The ex-prisoner told journalists of RFE/RL that Russians were brought into the self-proclaimed republics to teach how to torture.
“At the Isoliatsiya location, there was a polygraph [this was confirmed by other liberated prisoners – RFE/RL]. A Russian woman specialist was brought in there. People who teach how to torture are Russians. Do you know what a ‘tapik’ is? It’s a field coil induction telephone apparatus. They shoved these electrodes in a person’s tongue, into the genitals, into a bath and ‘twisted’ them with current. First, the ‘tapik,’ then the polygraph, then again the ’tapik’.”
However, after being released, Hlaziuk told journalists that during his second imprisonment he was not tortured because he really had written about the occupied territories, and consequently, there as a reason to lock him up.
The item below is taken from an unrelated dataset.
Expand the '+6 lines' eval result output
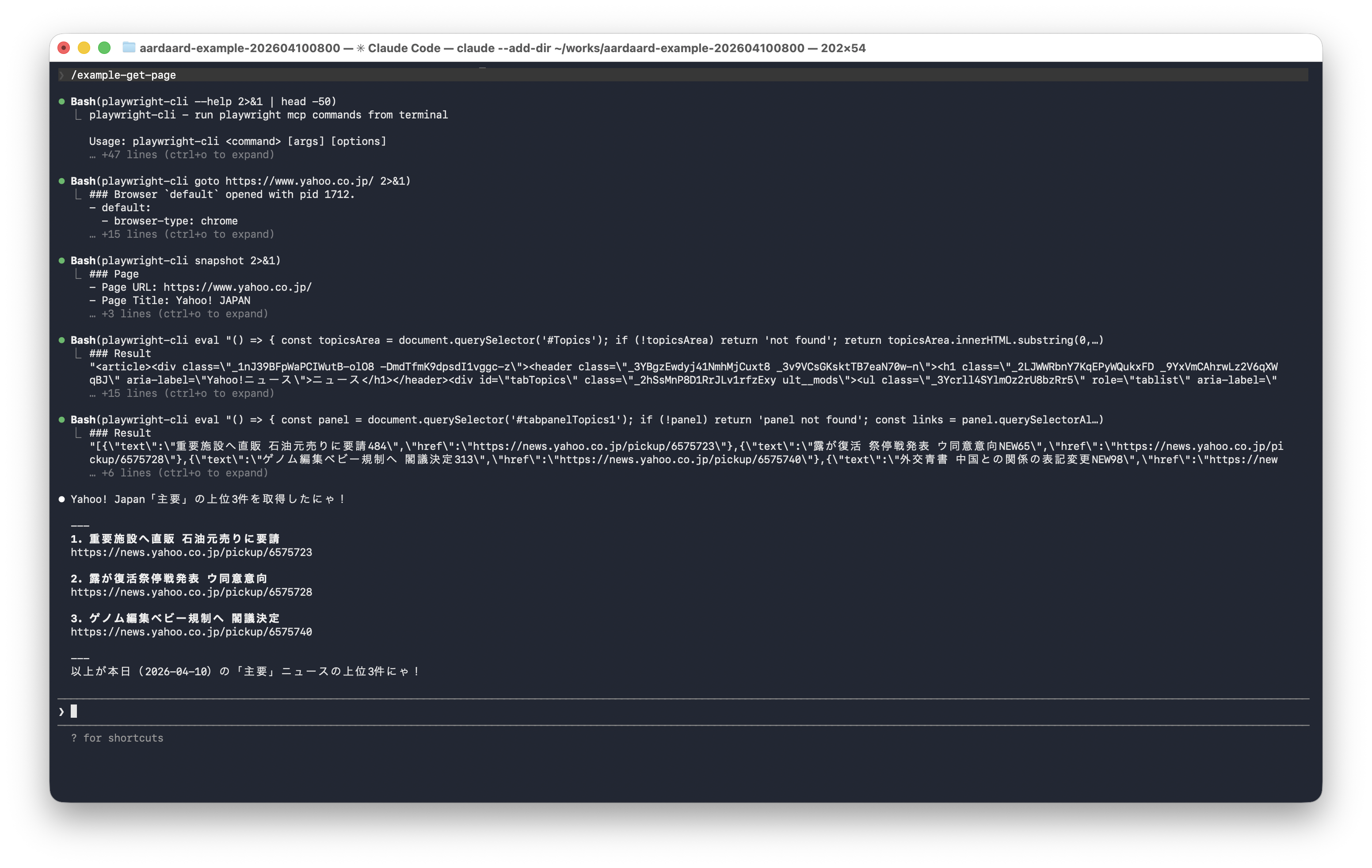Viewport: 1372px width, 868px height. coord(178,473)
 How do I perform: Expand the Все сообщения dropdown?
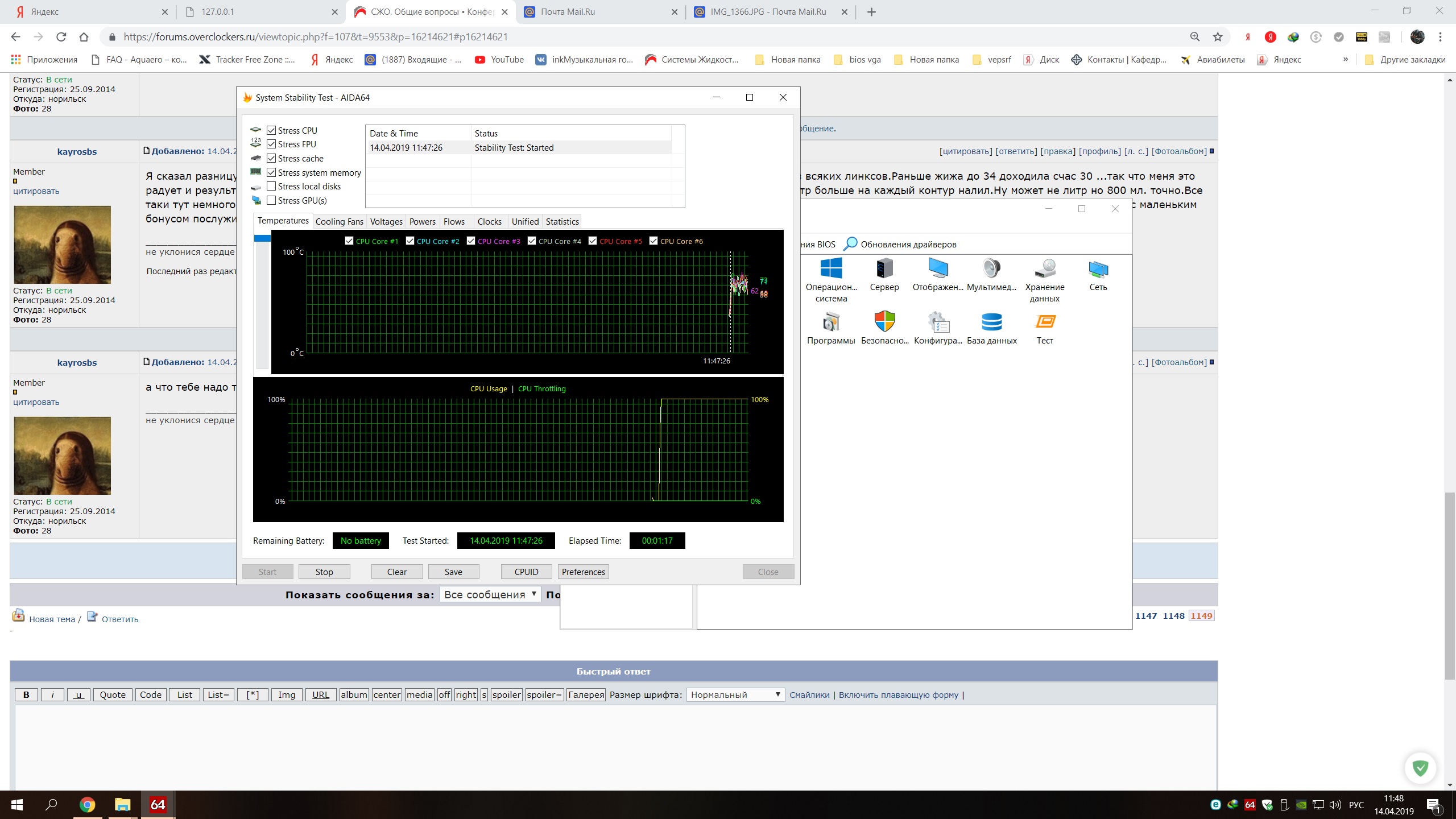[x=490, y=594]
It were innocent people who were tortured to get them to confess to crimes they had not not committed.
During the press conference devoted to the prisoner swap, Valeriya Lutkivska, Ukraine’s representative in the Trilateral contact group, informed that around 300 Ukrainians remain captive in the occupied territories of Luhansk and Donetsk oblasts. Also, according to Crimean human rights organizations, there are 86 political prisoners in Crimea. In September 2019, Liudmila Denisova, Commissioner for Human Rights, told journalists that there are 110 political prisoners on the territory of Russia and in occupied Crimea.